This list entry was subject to a Minor Enhancement on 4 February 2022 to amend the description and reformat the text to current standards

1598/1/10012

TRING
COW LANE
Dunsley Bungalow

15-OCT-04

II
Bungalow, c1920 by Hertfordshire County Council as part of the Homes Fit for Heroes movement. Timber framed, weatherboarded in elm, half hipped tile roof, with tile-hung gablets, brick stacks. Single storey. Roughly central entrance set back under porch with posts supported on shaped brackets. Door of vertical lower boards under nine panes glazed with obscured glass. Vertical six-pane window to left, with similar glass. To left of entrance three-light small-paned timber casement, with original fittings and scrolled catches. Similar two-light window to far right. Small four-light fixed window to right of entrance. Three-light left hand, kitchen window, a timber casement replaced 1966. Right hand gable retains timber casement, but with some replaced ironmongery. Left hand gable, door similar to front door, and single-light window, inserted 1966, probably brought from the front elevation. Added porch. Rear retains two, two-light timber casements with fittings, and small larder window with mesh grill, and two-light timber casement, these latter probably changed round, reset and repaired, 1966. Cast iron guttering with scroll finials at angles.

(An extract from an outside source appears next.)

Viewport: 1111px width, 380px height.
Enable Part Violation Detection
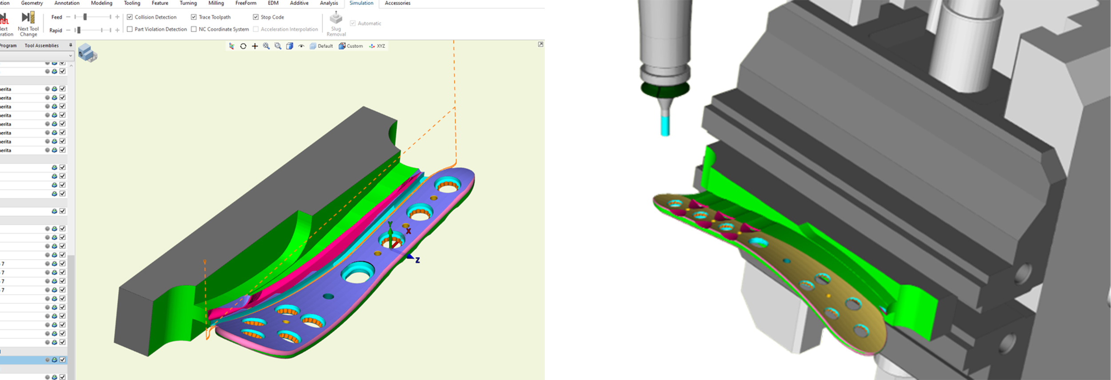[130, 29]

Interior. Living room with brick fireplace with moulded lintels, the grate part blocked. Adjacent vertically boarded airing cupboard and store cupboard doors with cast iron door furniture. Slender picture rail and vertical timber strips, subdividing wall into panels. Two bedrooms, one with small moulded cast iron mantelpiece and grate, one with plain painted metal mantelpiece and grate. Unheated study, small closet by entrance. Doors vertically boarded with cast iron latches of two designs. Kitchen and bathroom area reordered 1960¿s. Lath and plaster ceilings survive under later insulation. The plan of the house conforms with standards of the day, south facing, providing light airy spaces, the living room lit from two aspects, and with good kitchen, bathroom and washing facilities.

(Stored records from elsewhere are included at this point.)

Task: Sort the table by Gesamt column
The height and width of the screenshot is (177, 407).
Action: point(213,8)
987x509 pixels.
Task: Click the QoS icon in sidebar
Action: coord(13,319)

The plot retains some cast iron boundary posts and wires, those to the north from the adjacent plot, c1930. The cartshed/piggery(see separate entry ) is common to many small holdings of this date.

The house is a rare surviving bungalow from the Homes fit for Heroes movement of housing regeneration after World War I, part of the wider movement of early C20 public housing in which Hertfordshire played an important role. It is built on a two acre plot, taken from Dunsley Farm, which was bought from the Rothschild estate in 1919 by the County Council. It was allocated to Mr A Jeacock, a market gardener who had served in the First World War, using the Land Settlement (Facilities) Act 1919 which specifically enabled local authorities to provide smallholdings to veterans. It is well documented as one of the first plots acquired by the County Council after the War. Plans for the house do not survive, but it is similar to an example from Tiptree Essex, by Kenneth M Cross, illustrated in Houses, Cottages and Bungalows, edited by Philip Chatterton, 1926. Plans survive for the cart shed and piggery by the County Land Agent¿s Office (1920) specified for Mr Jeacock. It was built in reverse. Plans survive, dated 1966, from the County Land Agents, for the reordering of the kitchen and bathroom. The final build differs slightly from the drawings. Comparable smallholdings remain at Baldock and Kings Langley but none are as complete.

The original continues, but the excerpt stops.